Black Money makes the black community go around. With African Americans spending $1.2 trillion annually there is no reason for us to be the poorest community in this land. It’s not the fact that we don’t have money, it’s how we spend money that has helped create our current state of being. 

What Happened?

Of late, a large portion of the black community and the rest of the nation have learned about wealthy Black communities going back to the early 1900s, like Black Wall Street in Tulsa, Oklahoma. We know how these communities lost their wealth, through no fault of their own, but what was their secret to accomplish gaining that wealth?

Did you know that the Greenwood Community of Tulsa, OK, also known as Black Wall Street, was one of many Black communities to create a wealthy and sustainable black eco-system? This led to the Red Summer of 1919 where every wealthy black community was destroyed. These communities were destroyed because they all knew the secret to creating wealth in the black community. 

Most black communities figured out how to create wealth and keep wealth within their community was to spend money solely within their community. There was a common enemy, White Supremacy, Jim Crow, Separate But Equal, making it easy to self segregate. But this allowed the ingenuity of the African mind to work to create its own sustainability. During the Black Wall Street era, black money circulated within the community to 26 different businesses well before it left Greenwood. In fact, Black Wall Street had its own major businesses that the White community depended on.

Greenwood and other Black communities like it had most of the following businesses that were owned by the Black community and operated for the benefit of that Black community :

  • Grocery Stores
  • Schools
  • Hospitals
  • Banks
  • Bakeries
  • Farms
  • Gas Stations
  • Barbershops and Beauty Salons
  • Clothing Stores
  • Shoe Stores
  • Car Repair Shops
  • Hotels
  • Restaurants
  • Accountants/Bookkeeper

How Africans and its Diaspora are used Today

Economies throughout the world rely on Black people to spend their hard-earned money in exchange for products and services outside of their own community. However, most black people do not consider who they are funding when they spend money. An easy example that most people can relate to seeing is where we spend money for hair care products. The retail, wholesale, and distribution of hair care products that are designed for the Black community with Type 3 and 4 hair is controlled and owned by multiple Asian cultures. While we are trying to regain a footing in that space, we as a people are largely locked out of profiting from products that only benefit us.

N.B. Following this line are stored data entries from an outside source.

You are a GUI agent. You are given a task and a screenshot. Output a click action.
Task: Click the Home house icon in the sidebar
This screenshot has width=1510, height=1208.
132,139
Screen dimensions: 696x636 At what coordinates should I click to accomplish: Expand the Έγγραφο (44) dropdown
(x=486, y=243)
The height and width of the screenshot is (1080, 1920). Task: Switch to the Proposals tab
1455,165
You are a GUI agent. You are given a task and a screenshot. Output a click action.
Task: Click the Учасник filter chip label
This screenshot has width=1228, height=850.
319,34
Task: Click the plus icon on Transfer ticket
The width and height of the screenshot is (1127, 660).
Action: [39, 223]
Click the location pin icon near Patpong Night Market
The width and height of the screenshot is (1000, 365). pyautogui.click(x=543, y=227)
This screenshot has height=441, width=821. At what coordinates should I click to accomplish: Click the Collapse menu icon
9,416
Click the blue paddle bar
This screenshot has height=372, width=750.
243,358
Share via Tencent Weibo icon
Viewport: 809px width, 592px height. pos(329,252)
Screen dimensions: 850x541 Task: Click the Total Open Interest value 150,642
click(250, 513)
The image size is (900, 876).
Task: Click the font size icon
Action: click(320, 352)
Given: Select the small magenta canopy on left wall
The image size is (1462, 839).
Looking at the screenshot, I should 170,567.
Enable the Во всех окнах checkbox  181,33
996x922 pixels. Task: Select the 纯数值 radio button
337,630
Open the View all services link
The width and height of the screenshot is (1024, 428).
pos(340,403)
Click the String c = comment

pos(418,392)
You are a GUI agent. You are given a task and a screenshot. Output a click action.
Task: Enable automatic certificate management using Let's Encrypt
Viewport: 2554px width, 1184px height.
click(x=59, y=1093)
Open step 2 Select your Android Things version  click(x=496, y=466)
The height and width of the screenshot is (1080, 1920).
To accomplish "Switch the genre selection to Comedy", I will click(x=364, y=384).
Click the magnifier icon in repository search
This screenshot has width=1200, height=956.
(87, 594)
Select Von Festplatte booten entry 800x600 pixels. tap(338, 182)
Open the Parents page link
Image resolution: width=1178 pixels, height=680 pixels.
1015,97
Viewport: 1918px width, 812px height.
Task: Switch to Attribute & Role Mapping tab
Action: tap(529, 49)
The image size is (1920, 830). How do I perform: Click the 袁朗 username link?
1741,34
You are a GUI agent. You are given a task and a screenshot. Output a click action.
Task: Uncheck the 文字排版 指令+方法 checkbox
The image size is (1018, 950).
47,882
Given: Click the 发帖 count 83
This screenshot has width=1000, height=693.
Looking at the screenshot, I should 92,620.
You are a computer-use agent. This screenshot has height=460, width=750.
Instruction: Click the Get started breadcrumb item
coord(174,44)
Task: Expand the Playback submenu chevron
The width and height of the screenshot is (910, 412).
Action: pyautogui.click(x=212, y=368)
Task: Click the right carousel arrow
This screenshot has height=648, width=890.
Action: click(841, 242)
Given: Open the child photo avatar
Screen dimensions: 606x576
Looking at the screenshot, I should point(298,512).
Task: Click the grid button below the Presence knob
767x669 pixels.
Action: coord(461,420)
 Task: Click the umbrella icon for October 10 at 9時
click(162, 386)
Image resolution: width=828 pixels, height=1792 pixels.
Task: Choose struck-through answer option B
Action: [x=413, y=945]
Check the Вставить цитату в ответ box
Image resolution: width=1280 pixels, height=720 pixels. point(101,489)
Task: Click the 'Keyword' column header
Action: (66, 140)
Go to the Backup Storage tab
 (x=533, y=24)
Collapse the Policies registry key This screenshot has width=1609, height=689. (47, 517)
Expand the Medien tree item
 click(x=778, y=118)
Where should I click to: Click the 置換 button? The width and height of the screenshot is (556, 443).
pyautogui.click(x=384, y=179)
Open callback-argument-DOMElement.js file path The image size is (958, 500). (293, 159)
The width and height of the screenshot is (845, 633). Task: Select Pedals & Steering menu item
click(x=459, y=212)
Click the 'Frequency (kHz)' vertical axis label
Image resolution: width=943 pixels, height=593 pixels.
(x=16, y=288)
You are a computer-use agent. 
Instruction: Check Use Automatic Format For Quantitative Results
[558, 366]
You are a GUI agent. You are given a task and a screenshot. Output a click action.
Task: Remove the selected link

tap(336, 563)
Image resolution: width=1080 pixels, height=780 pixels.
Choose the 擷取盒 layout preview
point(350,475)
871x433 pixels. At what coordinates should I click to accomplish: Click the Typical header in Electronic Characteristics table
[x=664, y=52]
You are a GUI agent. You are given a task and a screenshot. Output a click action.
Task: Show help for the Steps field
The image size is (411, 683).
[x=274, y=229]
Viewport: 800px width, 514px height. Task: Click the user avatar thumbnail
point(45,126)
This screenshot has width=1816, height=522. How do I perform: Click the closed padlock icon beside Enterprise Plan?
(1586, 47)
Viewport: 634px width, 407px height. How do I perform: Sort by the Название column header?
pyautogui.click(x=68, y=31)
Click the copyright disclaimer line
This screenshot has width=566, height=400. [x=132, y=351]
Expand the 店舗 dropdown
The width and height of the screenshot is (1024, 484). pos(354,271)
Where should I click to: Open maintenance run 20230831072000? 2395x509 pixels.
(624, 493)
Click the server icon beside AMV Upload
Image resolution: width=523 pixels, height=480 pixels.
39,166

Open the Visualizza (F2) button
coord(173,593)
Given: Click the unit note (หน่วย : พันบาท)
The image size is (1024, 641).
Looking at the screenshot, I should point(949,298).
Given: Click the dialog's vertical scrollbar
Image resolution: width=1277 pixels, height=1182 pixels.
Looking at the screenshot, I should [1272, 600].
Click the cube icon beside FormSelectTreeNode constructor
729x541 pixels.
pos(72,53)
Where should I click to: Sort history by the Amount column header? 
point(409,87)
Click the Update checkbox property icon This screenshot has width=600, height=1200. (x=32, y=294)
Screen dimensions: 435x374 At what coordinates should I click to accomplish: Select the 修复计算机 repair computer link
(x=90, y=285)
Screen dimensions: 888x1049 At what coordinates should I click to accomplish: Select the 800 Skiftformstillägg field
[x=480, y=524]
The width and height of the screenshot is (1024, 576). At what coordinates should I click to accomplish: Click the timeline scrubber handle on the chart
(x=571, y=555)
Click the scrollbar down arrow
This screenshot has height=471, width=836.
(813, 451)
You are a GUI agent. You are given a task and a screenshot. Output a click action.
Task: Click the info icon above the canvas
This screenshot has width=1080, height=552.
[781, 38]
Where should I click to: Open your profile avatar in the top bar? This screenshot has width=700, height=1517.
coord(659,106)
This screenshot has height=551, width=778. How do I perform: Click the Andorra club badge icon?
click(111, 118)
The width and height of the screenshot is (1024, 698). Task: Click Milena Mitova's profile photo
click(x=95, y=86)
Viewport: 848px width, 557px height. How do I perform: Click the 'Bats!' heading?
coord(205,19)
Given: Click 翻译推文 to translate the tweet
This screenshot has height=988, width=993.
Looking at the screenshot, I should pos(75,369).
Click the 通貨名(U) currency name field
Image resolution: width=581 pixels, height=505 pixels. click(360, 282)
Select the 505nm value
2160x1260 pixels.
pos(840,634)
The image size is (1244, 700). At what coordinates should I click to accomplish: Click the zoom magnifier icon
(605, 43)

Our communities tend to focus on what they are getting rather than being intentional to whom they are giving to, and it’s time to change the game. The majority of businesses that target Black communities, especially those that do nothing to improve your neighborhood value, realize we are a consuming people and work towards keeping Black families, Black businesses, Black communities at a disadvantage. The only way this situation can be resolved is by protecting our assets, controlling and being intentional about our spending, and supporting our own businesses.

What We Have To Do

It’s time for us to be intentional about the future and to eliminate the “to hell with it mindset.” We must start thinking about what black money could do for the future if used in group economic settings. It’s time for us to stop looking for others to change our situation, if we work together we can change the situation for ourselves. Over the spring and summer of 2020, Black America witnessed how much we are discriminated against. How most will take our money, but MANY will not standby us to change the situation. If we control how we spend our money, we will begin to show the power that we have as a people.

We Will Make the Change

Why is this important? Because until Black populations as a whole start to believe that what they do with their money has power, we will never be able to make real change, in the US, South America, in Europe, or in mother Africa.

We are resetting the expectations, and focusing on building the foundations of money for the Black community.

  • Banking
  • Insurance
  • Home Ownership
  • Loans
  • Credit
  • Small Business

There are several aspects to making a community successful. If a community lacks these things they will eventually die and be repurposed. So, what can you do? Now is the time to start seeking out black owned businesses and work within the black community to restore wealth to it.